Wherever a line holds the word "accomplish", copy that line from the data.
::::::::
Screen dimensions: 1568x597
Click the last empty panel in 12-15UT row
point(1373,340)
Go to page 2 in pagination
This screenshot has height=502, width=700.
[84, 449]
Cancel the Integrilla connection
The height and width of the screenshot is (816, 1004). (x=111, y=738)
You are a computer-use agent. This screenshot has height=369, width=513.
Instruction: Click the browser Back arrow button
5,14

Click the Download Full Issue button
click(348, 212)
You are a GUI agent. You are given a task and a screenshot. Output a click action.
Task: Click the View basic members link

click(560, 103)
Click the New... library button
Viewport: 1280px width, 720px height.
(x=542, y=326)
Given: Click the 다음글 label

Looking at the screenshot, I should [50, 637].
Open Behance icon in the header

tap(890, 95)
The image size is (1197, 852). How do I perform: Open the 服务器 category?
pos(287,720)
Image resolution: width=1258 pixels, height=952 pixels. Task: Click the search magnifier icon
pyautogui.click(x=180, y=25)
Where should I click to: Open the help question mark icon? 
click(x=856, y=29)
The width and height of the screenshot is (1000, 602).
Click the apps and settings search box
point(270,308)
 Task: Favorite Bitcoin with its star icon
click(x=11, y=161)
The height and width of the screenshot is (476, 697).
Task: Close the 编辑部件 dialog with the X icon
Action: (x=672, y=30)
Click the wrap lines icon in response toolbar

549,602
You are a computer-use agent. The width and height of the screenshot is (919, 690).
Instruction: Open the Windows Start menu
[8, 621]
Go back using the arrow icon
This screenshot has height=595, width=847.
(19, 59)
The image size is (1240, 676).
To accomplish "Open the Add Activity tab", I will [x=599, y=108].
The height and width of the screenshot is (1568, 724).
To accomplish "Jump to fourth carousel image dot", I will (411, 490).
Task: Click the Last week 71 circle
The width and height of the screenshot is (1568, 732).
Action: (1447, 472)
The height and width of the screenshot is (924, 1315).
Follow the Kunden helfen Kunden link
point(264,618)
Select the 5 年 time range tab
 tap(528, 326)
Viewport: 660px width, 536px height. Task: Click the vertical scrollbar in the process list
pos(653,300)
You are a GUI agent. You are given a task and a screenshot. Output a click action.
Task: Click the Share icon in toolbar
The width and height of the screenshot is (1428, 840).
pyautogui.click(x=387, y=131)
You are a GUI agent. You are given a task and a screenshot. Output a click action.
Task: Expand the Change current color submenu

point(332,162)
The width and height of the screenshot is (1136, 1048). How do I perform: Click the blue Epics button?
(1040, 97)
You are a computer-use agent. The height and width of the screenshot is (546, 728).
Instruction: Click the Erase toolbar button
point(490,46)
::::::::
### Response box
To accomplish "Open the Add Activity tab", I will [x=599, y=108].
To accomplish "Jump to fourth carousel image dot", I will (411, 490).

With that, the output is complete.